* **WHAT THE TASK ASKS**
Summarize the piece on the euro crisis in two sentences.

* **TEXT BLOCK**
Katie Price – no, sorry, that’s a Freudian slip – I mean Vicky Price, estranged wife of climate criminal Chris Huhne, has come up with her economist’s take on the €uro crisis. She says that the Eurozone’s indebted economies can never pay off their debts, so that the only way to get the show back on the road is debt forgiveness.
In a way, she’s half right. If you lend someone some money, and they then effectively go bankrupt, there is simply no point in pursuing them further. Can’t pay, won’t pay. There comes a point when further collection efforts are a waste of time, and you have to accept that it’s a bad debt, and write it off. That’s what Vicky Pryce is advocating, although “debt forgiveness” sounds so much more compassionate than “bad debt”.
But it’s only half of a solution. The give-away is that phrase I used earlier – “getting the show back on the road”. Because if we leave the €uro in place, it’ll be business as usual. So the intrinsic imbalances of the single currency will simply reassert themselves over time, and in ten or fifteen years we’ll be going through the €uro crisis trauma all over again. Indeed there’s an element of moral hazard here. If the Club Med countries get the idea that they can run up unsustainable debts and then look to be “forgiven” – bailed out – by their creditors, they have every incentive to do the same again.

* **EXERCISE DATA**
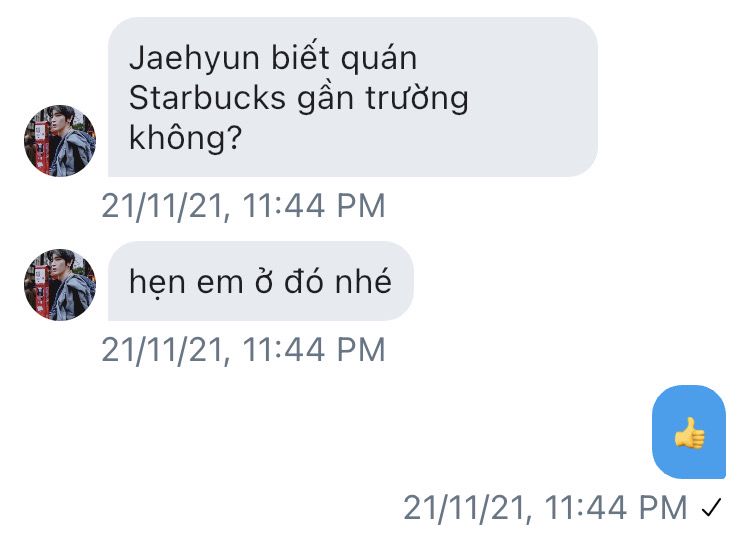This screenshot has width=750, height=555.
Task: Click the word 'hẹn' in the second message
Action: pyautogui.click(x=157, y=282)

* **TASK RESPONSE**
An economist argues that the eurozone's indebted economies can never pay off their debts, so debt forgiveness is the only way forward. The writer calls this half right, since there's no point chasing a bad debt, but warns that keeping the euro will bring the crisis back in ten or fifteen years and that expecting forgiveness gives countries a reason to run up debts again.